Мои глаза наполнились слезами. Мне было противно, что она все так ясно увидела, но я не мог ей ответить и не мог ее заткнуть. Я поднялся на ноги.

– Они слетелись обратно в соборы, – презрительно продолжала она, – целыми кучами, вернулись к архаичной, смехотворной и абсолютно бесполезной теологии, которую ты, похоже, просто забыл.

– Я достаточно хорошо с ней знаком, – тихо сказал я. – Ты меня замучила. Что я тебе сделал? Я встал рядом с ним на колени, только и всего.

– Да, но ты хочешь большего, и твои слезы меня оскорбляют, – сказала она. Я услышал, как кто-то обратился к ней из-за моей спины, по-моему, Пандора, но я точно не знал. Внезапно во вспышке мимолетного прозрения я понял, скольких здесь развлекают мои речи, но мне было все равно.

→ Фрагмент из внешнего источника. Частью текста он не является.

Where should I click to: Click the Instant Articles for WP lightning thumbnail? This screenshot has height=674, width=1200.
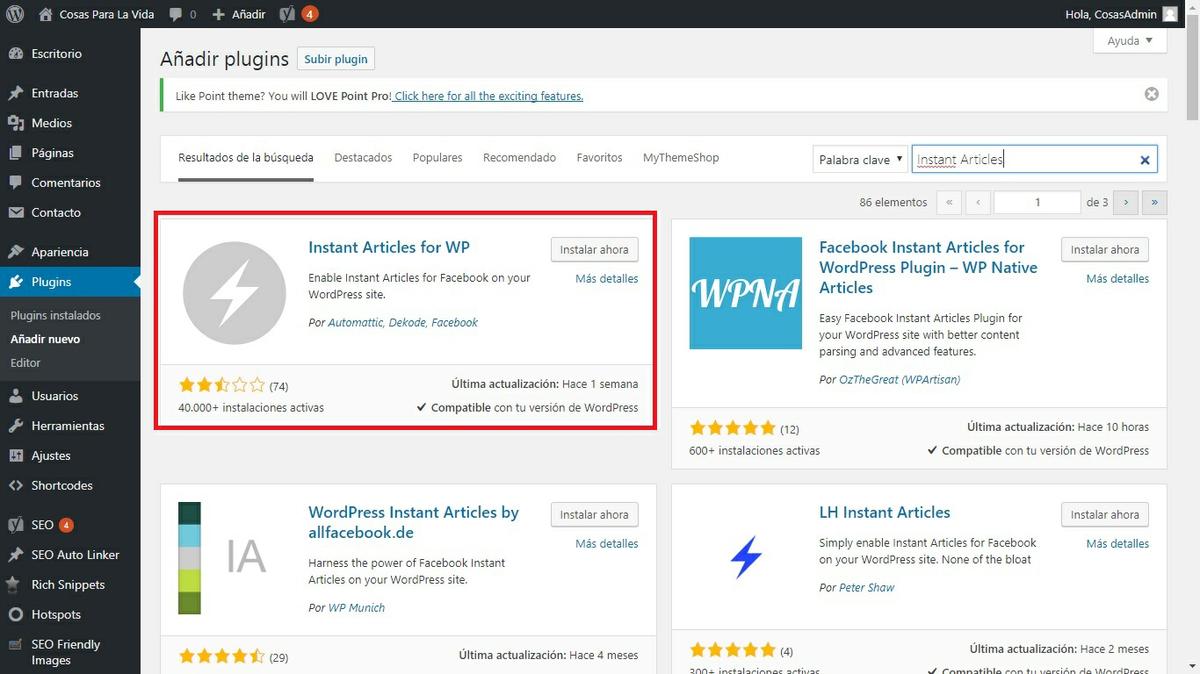[234, 293]
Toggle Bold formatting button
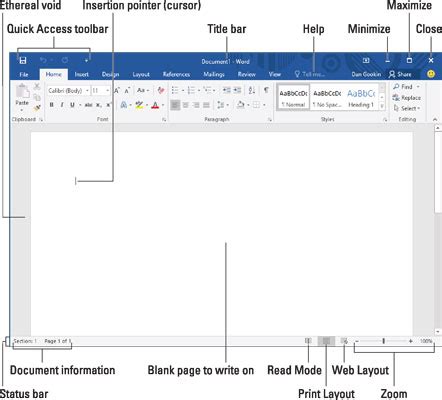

– Чего ты ждешь, Арман? – безжалостно и коварно спросила она. Ее узкое овальное лицо было так на него похоже – и так отличалось! Он никогда не расставался до такой степени с чувством, никогда не испытывал такого абстрактного гнева, как она. – Думаешь, ты увидишь то же, что и он, или же надеешься, что кровь Христова ждет, пока ты насладишься ее вкусом? Процитировать тебе катехизис?

– Не стоит, Габриэль, – смиренно сказал я. Слезы слепили мне глаза.

– Хлеб и вино будут Телом и Кровью до тех пор, пока они останутся хлебом и вином, Арман; но как только они перестанут быть хлебом и вином, они перестанут быть Телом и Кровью. Так чего ты ждешь от крови христовой, что она сохранила волшебную силу, несмотря на мотор его сердца, пожирающий кровь смертных как воздух, которым он дышал?

Я не ответил. В душе я подумал: Это же не хлеб и вино; это его Кровь, его священная Кровь, он передал ее по пути на Голгофу тому, кто здесь лежит.

Я проглотил поглубже мою скорбь и злость на то, что она заставила меня скомпрометировать себя этими выражениями. Я хотел оглянуться на моих бедных Сибель и Бенджика, поскольку по запаху чувствовал, что они до сих пор здесь.

Что же Мариус не уведет их! Но это достаточно ясно. Мариус хочет посмотреть, что я намерен делать.

– Только не говори, – невнятно добавила Габриэль, – что дело здесь в вере. – Она усмехнулась и покачала головой. – Ты явился, как Фома неверящий, чтобы вонзить свои окровавленные клыки прямо в рану.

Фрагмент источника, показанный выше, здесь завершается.